Claude 3.7 Sonnet: Anthropic's Best Model Gets Even Better

Extended Thinking

Claude 3.7 Sonnet, released March 4, 2025, introduced extended thinking — a mode where the model reasons step by step through a problem before producing its final answer, with the thinking process visible. Unlike standard responses generated in seconds, extended thinking allows Claude to work for up to 60 seconds (or longer with higher token budgets), producing higher-quality outputs for complex tasks.

Benchmark Results

With extended thinking: 96.2% on MATH-500, 62.3% on SWE-bench Verified (resolving nearly two-thirds of real GitHub bugs — a new state-of-the-art), and 80.0% on GPQA Diamond (graduate-level scientific reasoning). On TAU-bench agentic task execution, 3.7 Sonnet scored 81.2%, establishing a new standard for agentic AI performance.

Agentic Improvements

Beyond extended thinking, 3.7 Sonnet showed major improvements in multi-step agentic task completion. The model was less likely to abandon tasks mid-way, better at recovering from tool call failures, and more consistent following complex multi-part instructions across long conversations. Developers noted a dramatic reduction in the need for complex retry logic.

Pricing and Claude Code

Priced at $3.00 per million input tokens and $15.00 per million output tokens. Extended thinking tokens are charged at the output rate. Anthropic simultaneously announced 3.7 Sonnet would power Claude Code as the default model, combining extended thinking with its improved SWE-bench performance for complex codebase tasks requiring large context reasoning.
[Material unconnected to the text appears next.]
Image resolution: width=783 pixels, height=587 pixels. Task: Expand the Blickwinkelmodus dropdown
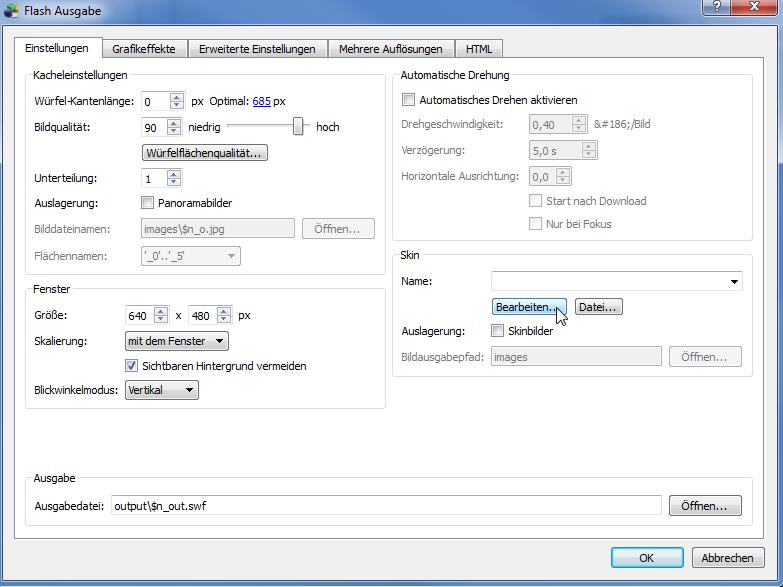161,390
What This Means for Indian Businesses

Claude 3.7 Sonnet's extended thinking mode is transformative for Indian businesses needing deep analytical work: contract review, market analysis, financial modelling interpretation, and multi-step business planning. At Claude Pro pricing (approximately Rs 1,700/month equivalent), you get a model that can spend 30 minutes reasoning through a complex legal contract and surface risks a junior associate might miss.